**DATASET EXTRACT**
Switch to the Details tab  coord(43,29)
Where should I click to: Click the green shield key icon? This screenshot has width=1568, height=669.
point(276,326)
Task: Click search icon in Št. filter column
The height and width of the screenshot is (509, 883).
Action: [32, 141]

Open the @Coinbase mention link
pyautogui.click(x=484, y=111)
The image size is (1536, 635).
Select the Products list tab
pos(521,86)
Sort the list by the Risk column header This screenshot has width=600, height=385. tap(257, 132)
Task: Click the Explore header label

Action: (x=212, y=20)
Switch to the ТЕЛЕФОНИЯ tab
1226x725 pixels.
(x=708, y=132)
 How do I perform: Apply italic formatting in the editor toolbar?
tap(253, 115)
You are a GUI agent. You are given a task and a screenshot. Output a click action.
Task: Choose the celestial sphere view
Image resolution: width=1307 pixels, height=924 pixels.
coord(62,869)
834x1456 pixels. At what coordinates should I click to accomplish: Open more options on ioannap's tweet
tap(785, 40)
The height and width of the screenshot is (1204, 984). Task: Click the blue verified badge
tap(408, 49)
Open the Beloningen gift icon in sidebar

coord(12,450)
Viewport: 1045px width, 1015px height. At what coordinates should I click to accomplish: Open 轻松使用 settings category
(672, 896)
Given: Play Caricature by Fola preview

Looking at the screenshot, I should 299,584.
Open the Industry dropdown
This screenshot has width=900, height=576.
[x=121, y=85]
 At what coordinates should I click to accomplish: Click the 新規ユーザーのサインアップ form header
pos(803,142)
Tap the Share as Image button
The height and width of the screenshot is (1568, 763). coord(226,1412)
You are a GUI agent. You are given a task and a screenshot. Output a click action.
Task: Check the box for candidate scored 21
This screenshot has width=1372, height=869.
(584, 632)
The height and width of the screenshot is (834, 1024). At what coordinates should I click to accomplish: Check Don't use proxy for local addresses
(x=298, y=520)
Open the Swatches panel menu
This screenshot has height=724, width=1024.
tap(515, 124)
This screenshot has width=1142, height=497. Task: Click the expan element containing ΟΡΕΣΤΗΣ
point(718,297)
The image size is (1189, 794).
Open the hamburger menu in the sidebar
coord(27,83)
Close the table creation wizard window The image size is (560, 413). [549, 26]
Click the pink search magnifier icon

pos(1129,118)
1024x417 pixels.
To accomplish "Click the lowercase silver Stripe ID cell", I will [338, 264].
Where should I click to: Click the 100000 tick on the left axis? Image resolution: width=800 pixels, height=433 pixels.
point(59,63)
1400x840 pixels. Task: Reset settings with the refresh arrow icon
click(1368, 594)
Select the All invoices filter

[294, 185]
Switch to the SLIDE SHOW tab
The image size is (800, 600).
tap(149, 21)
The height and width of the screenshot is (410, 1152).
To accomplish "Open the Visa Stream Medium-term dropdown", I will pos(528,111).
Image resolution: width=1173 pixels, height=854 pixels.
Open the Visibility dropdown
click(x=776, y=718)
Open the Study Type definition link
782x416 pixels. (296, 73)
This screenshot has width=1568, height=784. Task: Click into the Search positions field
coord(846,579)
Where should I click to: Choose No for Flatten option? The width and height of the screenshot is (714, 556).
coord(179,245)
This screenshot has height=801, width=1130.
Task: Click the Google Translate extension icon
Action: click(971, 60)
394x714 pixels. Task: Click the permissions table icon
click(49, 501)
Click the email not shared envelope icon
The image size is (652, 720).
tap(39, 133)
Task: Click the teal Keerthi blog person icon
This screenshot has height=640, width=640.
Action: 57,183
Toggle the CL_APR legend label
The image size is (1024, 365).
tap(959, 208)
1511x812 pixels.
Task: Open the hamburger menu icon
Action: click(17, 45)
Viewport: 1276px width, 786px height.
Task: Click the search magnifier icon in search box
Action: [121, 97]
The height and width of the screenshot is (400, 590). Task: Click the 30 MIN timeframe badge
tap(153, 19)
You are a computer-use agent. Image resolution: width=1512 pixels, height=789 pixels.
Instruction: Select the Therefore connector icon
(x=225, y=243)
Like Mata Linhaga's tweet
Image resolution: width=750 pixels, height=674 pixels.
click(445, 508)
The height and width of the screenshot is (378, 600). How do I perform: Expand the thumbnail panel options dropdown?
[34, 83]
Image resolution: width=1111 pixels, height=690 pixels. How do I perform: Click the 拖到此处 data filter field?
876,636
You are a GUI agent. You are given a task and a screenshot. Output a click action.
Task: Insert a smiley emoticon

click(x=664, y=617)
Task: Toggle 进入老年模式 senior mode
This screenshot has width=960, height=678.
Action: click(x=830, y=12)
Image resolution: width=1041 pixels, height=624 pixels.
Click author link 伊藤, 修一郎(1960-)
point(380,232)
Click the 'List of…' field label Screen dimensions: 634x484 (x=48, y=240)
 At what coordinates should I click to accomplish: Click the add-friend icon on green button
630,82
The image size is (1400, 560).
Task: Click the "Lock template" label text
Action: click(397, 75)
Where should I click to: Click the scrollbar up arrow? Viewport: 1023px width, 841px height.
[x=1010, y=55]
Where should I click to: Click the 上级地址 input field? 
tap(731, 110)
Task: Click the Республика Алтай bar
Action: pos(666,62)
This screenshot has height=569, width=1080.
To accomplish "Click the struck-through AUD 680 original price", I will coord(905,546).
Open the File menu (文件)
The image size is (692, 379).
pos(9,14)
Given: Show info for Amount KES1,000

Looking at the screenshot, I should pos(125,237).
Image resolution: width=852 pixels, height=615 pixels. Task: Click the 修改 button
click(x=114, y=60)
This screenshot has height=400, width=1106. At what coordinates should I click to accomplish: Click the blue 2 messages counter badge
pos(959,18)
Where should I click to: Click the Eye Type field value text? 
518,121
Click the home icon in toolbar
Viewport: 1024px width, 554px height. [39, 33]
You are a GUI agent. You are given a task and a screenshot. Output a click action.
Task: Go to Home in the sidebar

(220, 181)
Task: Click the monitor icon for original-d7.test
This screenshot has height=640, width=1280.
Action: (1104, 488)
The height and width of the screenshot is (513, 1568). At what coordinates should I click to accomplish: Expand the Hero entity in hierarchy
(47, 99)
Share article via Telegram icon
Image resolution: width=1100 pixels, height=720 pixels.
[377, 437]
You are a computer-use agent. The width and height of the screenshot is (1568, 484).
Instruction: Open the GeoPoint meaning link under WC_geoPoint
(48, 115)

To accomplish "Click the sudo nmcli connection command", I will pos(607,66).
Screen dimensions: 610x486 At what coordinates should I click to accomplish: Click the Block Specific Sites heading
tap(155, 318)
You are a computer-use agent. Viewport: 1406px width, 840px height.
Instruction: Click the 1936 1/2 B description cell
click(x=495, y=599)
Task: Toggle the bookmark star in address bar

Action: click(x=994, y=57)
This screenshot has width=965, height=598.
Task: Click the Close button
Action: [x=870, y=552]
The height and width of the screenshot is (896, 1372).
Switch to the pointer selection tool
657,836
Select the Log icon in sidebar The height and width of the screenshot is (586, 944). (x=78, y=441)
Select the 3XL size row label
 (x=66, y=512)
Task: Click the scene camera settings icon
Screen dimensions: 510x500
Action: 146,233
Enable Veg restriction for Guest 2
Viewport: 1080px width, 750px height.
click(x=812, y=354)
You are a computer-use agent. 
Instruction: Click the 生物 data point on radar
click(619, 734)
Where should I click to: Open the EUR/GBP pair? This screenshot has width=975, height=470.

**WORK INSTRUCTIONS**
How many lines in the listing above have the word "original" in them? Count them and give the number alone.

**OUTPUT**
2